Whereas regular Slashdot editors might remember how the last article was panned by readers, and might have ceased spamming us with articles from this site.
They might also remember to capitalise the name of their own site, but I guess all this is too much to hope for.
If a gaming site rails against Vista... they aren't reputable.
Brainlessly spewing Slashdot's MS-hating FUD doesn't make one reputable. Adhering to the truth makes one reputable... and every REAL reputable gaming site acknowledges Vista is the best platform for gaming.
Oh... but perhaps you would prefer to get in on the Windows Mojave beta test? Let me know, I can hook you up for really cheap.
I question the sanity of sticking SLI/RAID0 configurations with enormous screens in a notebook formfactor.
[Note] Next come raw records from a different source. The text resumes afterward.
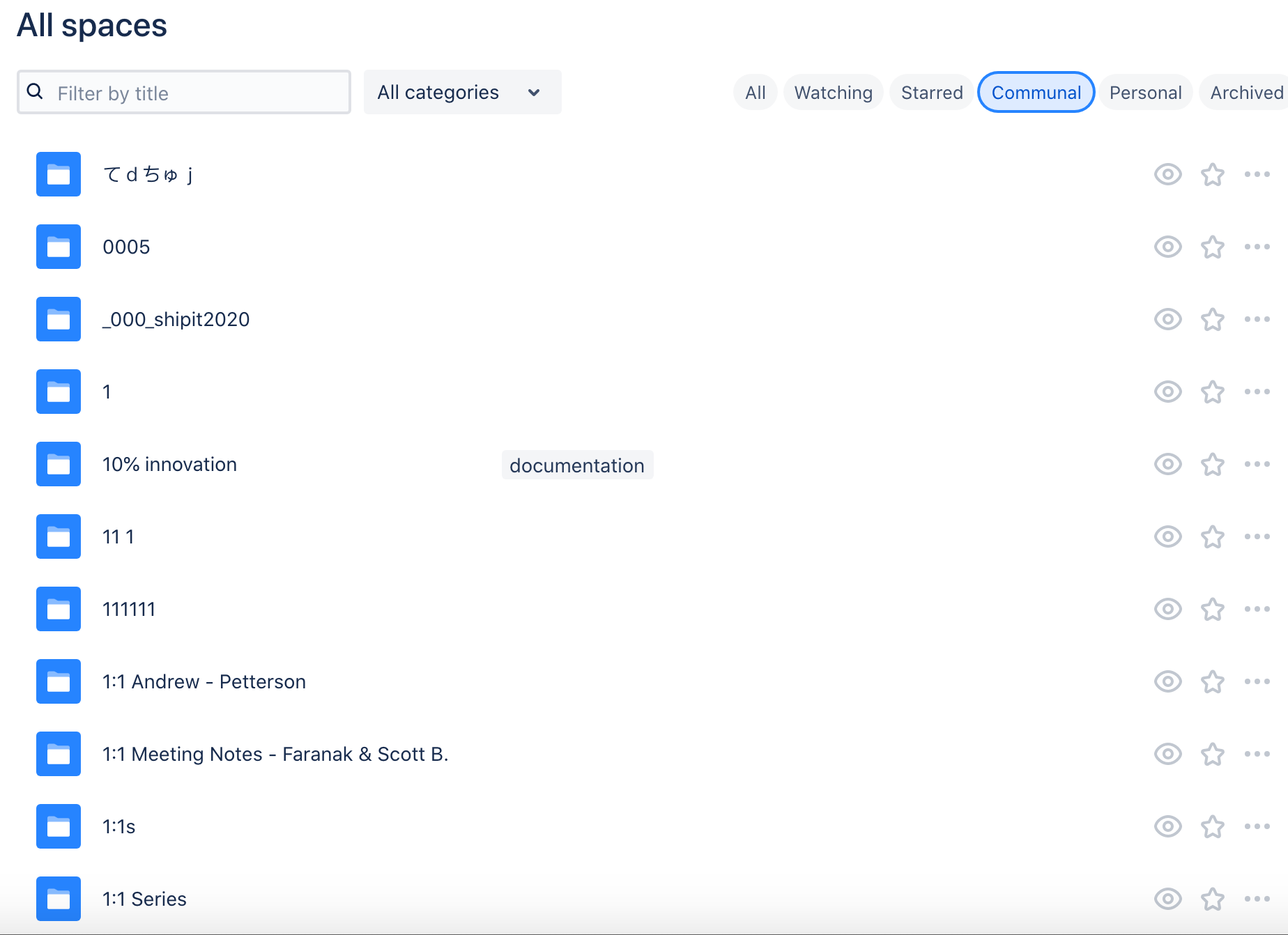Click the 0005 space folder icon
The height and width of the screenshot is (935, 1288).
point(58,247)
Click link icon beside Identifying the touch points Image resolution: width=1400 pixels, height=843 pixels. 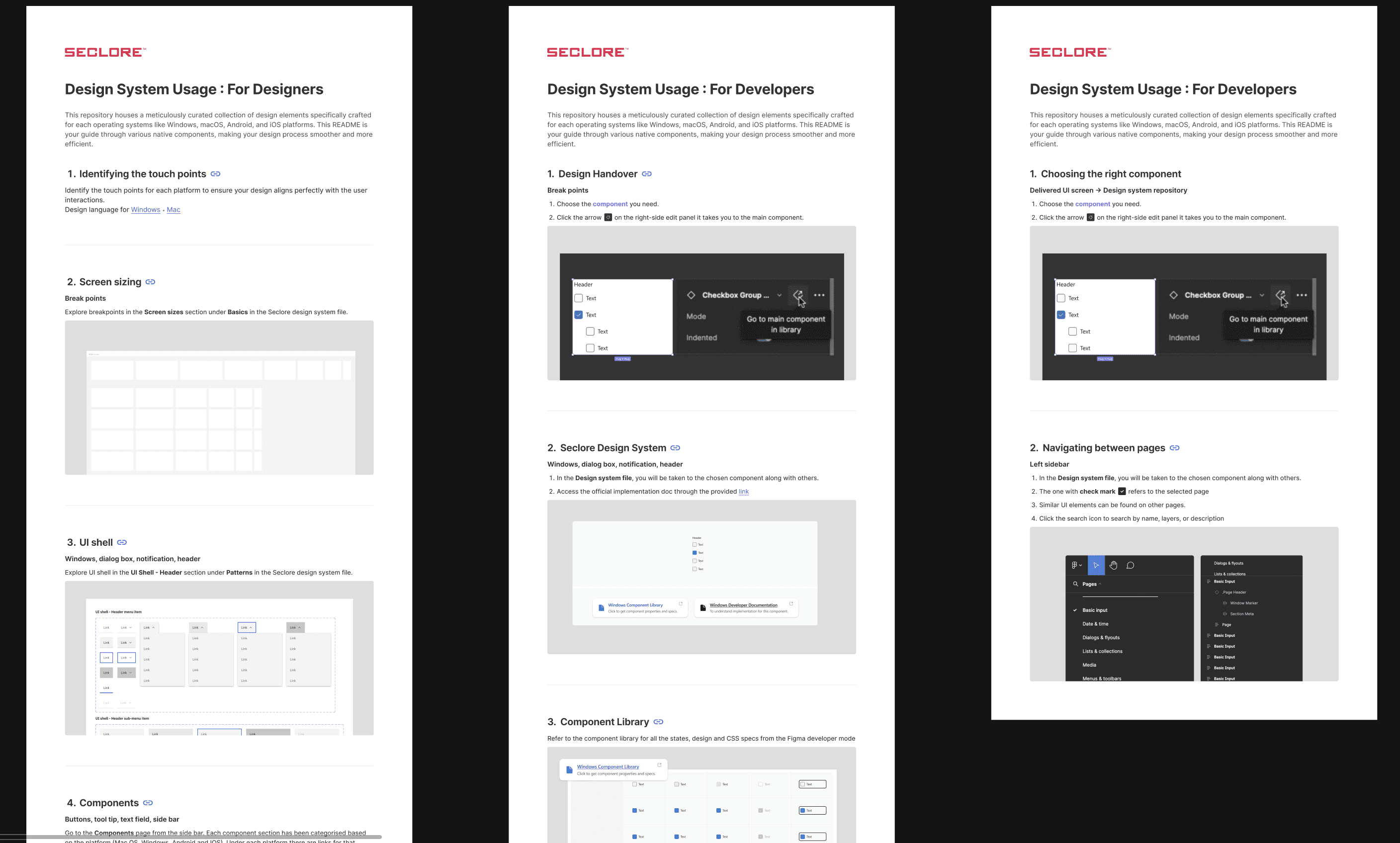point(215,174)
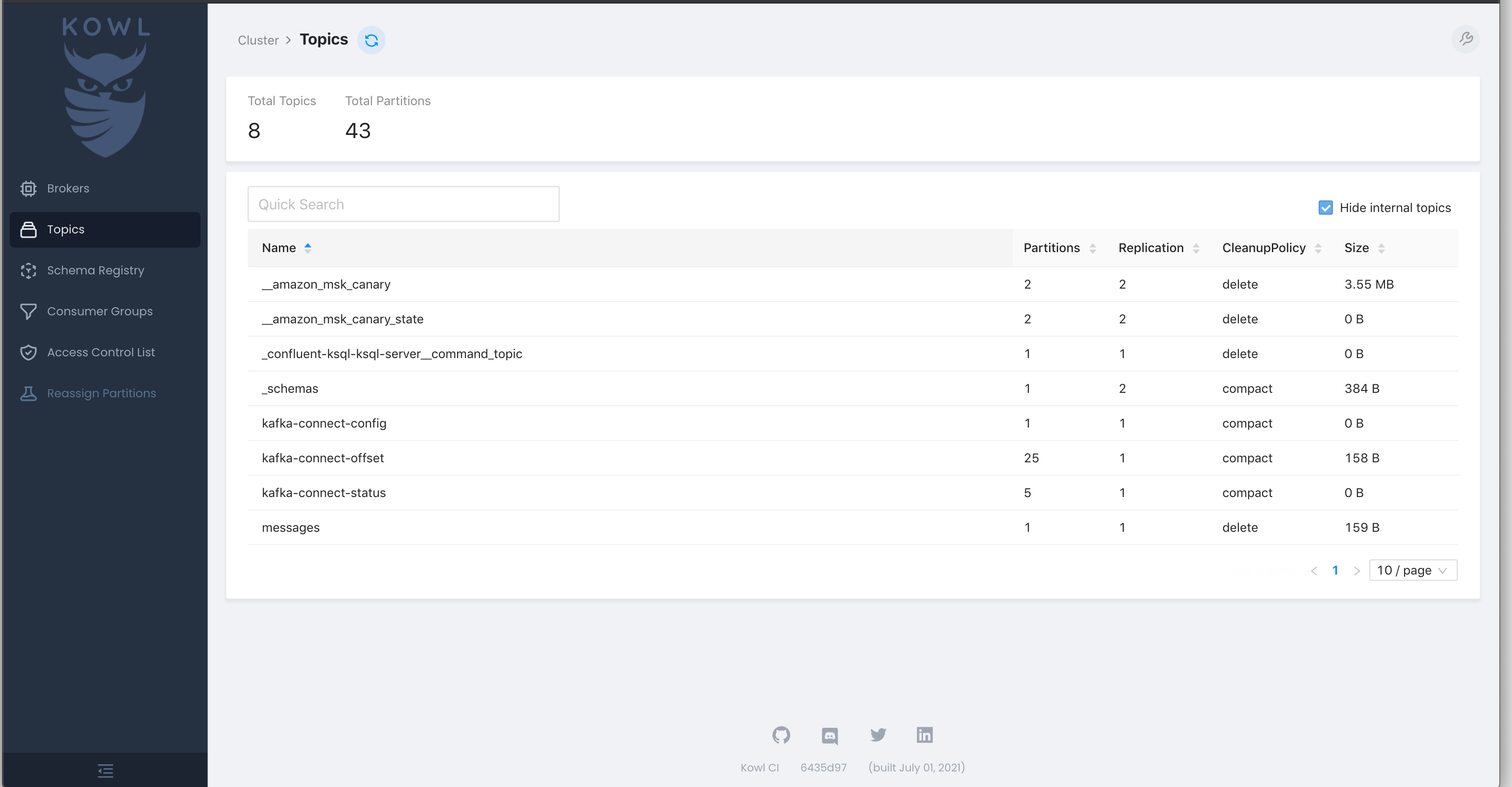Open the LinkedIn icon link
The width and height of the screenshot is (1512, 787).
pos(924,735)
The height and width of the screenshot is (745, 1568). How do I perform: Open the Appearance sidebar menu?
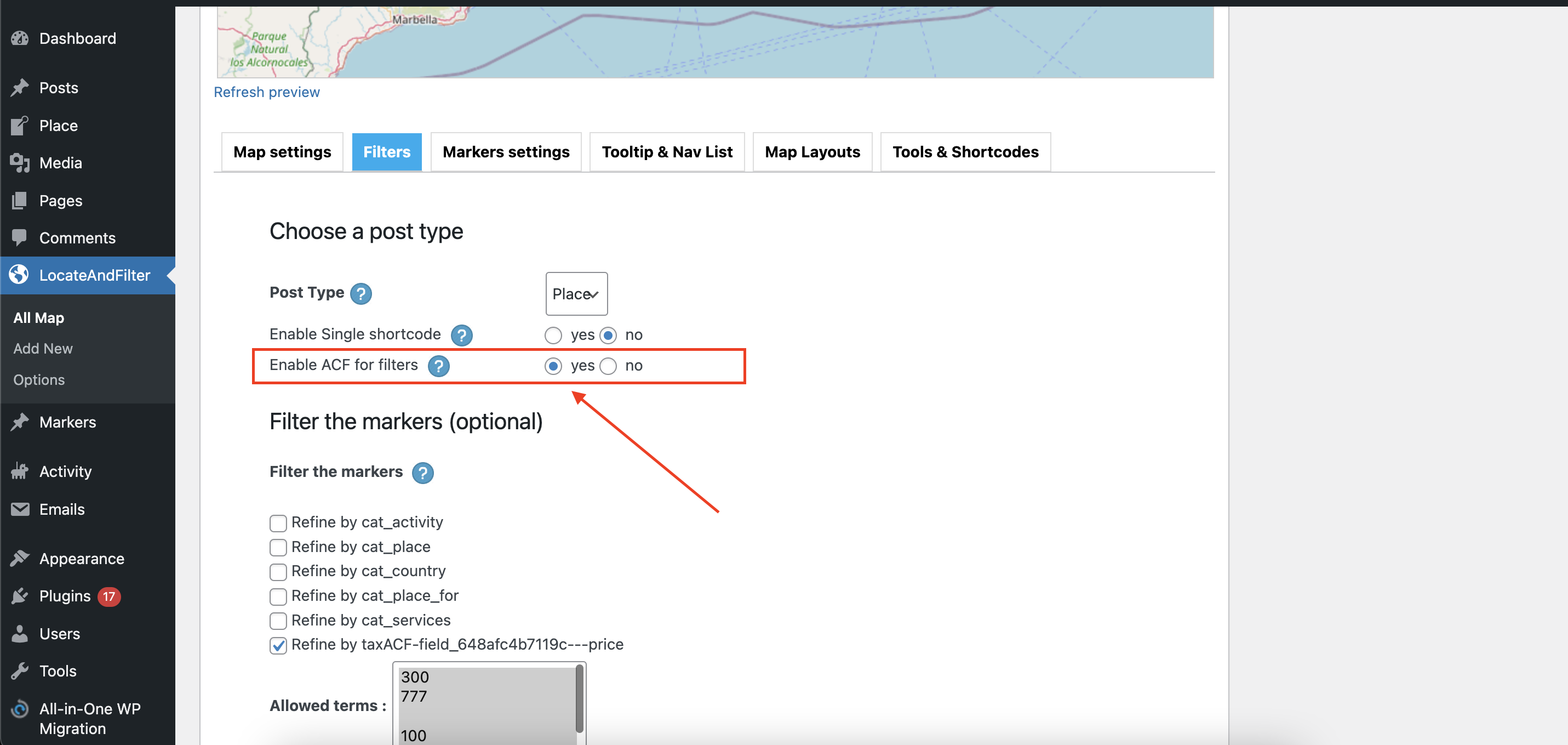[x=82, y=559]
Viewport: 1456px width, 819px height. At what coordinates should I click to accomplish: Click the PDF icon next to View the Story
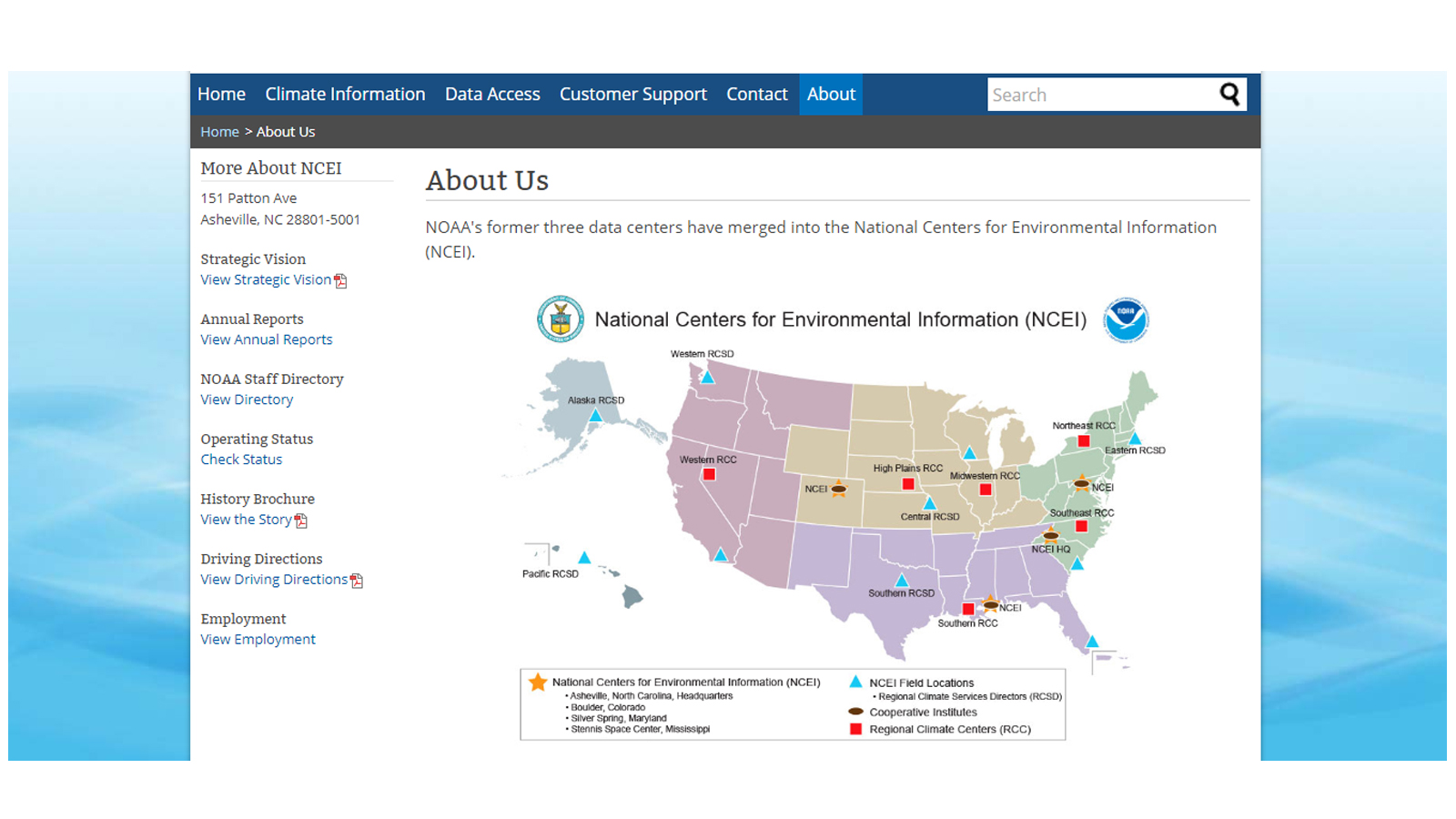pyautogui.click(x=303, y=521)
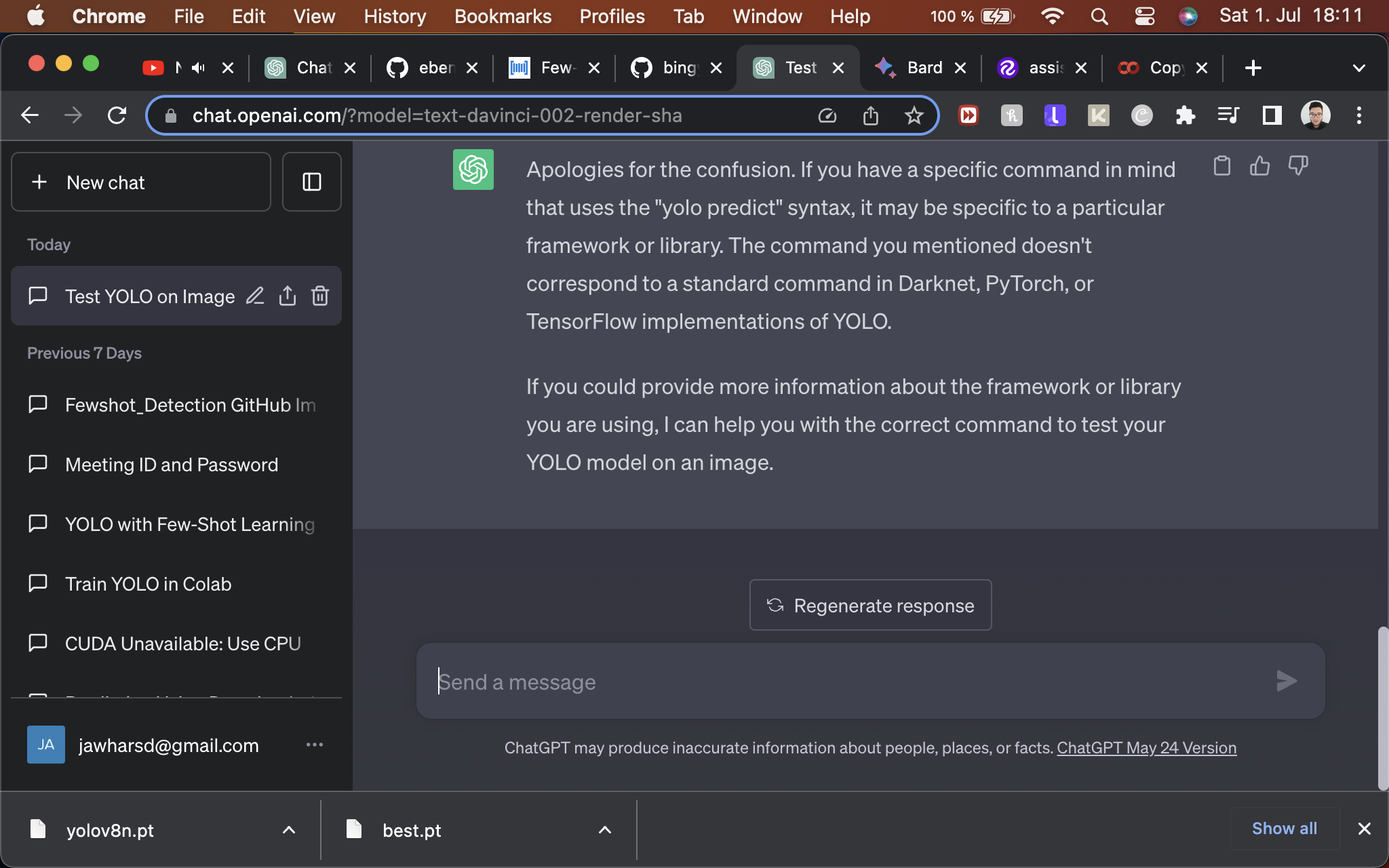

You're essentially giving up on the idea of portability, particularly given that the battery in one of those things can't even keep the machine running for an hour.
You still get portability. You just don't get to be unplugged. A notebook like this means that you can sit on your couch and play games, or move into your bedroom, or take your computer with you on vacation and play some, etc. Lugging around your desktop is probably not an option in many cases.
Don't waste your time.
There are no tests performed, no benchmarks, no comparisons.
The guy only went to 3 websites (Dell, Alienware and some other), read the specs, and said what he though of it.
Completely useless. Glad I use AdBlock. That site doesn't deserve a cent of advertisement money.
morcego
The biggest problem I have with laptops it the lack of driver updates.
My laptop has a nVidia graphics card, but is unsupported by nVidia.
The drivers need to be updated by the manufacturer and I cannot use the universal
driver. My old laptop with Geforce 2, hasnt had a driver update since 2002.